■ **PROVIDED RECORDS**:
----------------------------------------
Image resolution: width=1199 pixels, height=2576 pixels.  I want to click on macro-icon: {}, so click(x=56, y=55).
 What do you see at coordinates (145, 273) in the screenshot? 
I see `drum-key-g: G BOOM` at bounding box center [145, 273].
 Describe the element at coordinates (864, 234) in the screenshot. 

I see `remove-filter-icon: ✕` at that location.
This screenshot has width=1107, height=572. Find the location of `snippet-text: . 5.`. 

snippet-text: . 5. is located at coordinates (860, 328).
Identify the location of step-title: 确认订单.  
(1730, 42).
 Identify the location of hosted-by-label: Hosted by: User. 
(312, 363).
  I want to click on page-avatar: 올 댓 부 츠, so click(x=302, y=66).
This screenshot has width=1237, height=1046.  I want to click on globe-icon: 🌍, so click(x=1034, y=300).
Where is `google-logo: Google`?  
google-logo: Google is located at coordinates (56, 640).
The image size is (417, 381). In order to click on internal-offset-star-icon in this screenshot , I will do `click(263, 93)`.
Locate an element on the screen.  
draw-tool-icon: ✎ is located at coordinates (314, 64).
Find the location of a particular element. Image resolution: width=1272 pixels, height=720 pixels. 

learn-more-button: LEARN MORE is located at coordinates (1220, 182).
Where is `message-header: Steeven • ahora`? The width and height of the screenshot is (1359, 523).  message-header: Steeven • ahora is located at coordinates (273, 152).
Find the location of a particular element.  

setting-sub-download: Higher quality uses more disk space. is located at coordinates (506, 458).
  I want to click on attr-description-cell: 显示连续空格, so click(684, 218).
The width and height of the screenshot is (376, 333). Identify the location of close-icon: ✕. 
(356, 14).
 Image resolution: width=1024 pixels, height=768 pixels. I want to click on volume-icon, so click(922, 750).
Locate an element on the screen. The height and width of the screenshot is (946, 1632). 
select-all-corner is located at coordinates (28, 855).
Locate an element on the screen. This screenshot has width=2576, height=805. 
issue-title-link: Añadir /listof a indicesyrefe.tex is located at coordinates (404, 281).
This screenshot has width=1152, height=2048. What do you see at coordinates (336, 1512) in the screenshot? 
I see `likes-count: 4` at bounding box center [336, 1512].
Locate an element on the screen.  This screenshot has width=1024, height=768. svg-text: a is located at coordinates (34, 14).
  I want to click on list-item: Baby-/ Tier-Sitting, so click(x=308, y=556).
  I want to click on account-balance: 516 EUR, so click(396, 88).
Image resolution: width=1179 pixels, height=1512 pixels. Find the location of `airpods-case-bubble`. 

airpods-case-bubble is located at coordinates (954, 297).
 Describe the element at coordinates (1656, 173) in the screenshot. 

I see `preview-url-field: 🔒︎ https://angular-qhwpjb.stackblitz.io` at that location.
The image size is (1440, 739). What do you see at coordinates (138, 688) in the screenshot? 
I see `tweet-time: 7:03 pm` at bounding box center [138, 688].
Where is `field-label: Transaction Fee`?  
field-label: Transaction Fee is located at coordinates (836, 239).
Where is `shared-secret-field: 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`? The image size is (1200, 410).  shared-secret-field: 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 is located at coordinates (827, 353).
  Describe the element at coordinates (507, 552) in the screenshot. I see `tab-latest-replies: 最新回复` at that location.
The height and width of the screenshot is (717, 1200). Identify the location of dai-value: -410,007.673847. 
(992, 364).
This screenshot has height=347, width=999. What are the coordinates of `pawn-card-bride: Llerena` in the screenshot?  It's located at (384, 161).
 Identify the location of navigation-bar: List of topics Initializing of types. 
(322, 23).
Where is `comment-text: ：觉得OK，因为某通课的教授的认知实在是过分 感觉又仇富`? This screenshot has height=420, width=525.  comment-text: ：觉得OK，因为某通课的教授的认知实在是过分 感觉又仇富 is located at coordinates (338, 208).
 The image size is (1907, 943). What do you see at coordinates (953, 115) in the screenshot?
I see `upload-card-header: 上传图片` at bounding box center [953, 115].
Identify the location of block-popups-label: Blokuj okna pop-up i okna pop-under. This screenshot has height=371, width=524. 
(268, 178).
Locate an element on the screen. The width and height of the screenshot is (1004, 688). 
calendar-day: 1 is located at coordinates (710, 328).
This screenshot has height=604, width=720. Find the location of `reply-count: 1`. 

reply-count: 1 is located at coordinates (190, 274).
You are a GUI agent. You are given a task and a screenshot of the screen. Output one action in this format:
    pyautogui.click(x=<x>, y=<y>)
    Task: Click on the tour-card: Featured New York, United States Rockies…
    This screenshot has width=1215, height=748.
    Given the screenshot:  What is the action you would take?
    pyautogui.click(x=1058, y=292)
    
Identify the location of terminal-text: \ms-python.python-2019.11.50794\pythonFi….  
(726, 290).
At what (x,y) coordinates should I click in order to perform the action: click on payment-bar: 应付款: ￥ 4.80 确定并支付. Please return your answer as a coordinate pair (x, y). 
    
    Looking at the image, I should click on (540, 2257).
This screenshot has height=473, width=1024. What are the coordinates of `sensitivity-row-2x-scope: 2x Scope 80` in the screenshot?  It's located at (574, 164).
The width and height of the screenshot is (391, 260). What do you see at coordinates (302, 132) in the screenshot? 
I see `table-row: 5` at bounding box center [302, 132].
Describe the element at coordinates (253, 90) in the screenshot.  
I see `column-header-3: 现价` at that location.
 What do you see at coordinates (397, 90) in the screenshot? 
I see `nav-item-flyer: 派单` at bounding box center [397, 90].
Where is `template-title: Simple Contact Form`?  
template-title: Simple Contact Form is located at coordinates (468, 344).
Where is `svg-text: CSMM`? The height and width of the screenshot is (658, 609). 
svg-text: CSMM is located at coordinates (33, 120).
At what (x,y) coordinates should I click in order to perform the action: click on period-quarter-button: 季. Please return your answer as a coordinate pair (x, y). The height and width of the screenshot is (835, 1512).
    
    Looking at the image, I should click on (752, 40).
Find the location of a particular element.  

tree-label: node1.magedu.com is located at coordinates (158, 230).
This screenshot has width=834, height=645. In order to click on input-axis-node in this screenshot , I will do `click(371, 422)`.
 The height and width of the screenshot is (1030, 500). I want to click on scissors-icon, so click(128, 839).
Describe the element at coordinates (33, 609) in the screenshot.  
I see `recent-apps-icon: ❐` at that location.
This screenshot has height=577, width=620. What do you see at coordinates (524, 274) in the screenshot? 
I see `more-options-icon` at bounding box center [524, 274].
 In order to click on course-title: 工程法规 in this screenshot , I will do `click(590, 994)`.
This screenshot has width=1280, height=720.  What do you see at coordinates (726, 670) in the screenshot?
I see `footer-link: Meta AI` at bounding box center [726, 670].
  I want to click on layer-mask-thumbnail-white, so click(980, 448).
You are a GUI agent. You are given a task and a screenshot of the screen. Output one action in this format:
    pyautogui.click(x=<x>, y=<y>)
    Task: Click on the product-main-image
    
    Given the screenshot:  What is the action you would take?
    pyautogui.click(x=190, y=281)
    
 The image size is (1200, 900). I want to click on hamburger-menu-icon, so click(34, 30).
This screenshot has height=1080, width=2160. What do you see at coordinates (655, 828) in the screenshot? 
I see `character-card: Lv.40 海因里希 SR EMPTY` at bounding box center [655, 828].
----------------------------------------
■ **TO-DO ITEM**: Put the records above, from the line with "Find the location of a particular element. Image" up to and including the line with "coordinates (273, 152).", into a two-column CSV with the headers input and output. Give one row per record, with its text and its answer each in a single quoted field and every line break replaced by a space.

■ **SOLUTION BELOW**:
input,output
"Find the location of a particular element. Image resolution: width=1272 pixels, height=720 pixels.","learn-more-button: LEARN MORE is located at coordinates (1220, 182)."
"Where is `message-header: Steeven • ahora`? The width and height of the screenshot is (1359, 523).","message-header: Steeven • ahora is located at coordinates (273, 152)."